### Data supplied
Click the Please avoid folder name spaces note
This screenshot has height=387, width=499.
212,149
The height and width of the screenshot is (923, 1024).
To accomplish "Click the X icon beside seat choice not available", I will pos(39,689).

---

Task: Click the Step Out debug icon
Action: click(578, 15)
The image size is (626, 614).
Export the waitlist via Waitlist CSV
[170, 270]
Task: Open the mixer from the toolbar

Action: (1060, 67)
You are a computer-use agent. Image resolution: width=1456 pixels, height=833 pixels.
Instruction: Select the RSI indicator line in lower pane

### Exercise details
Above this task is a listing. Restate, word for word and with nothing added, the lines from the one with "The image size is (626, 614)." through the one with "Instruction: Select the".

### Output
The image size is (626, 614).
Export the waitlist via Waitlist CSV
[170, 270]
Task: Open the mixer from the toolbar

Action: (1060, 67)
You are a computer-use agent. Image resolution: width=1456 pixels, height=833 pixels.
Instruction: Select the RSI indicator line in lower pane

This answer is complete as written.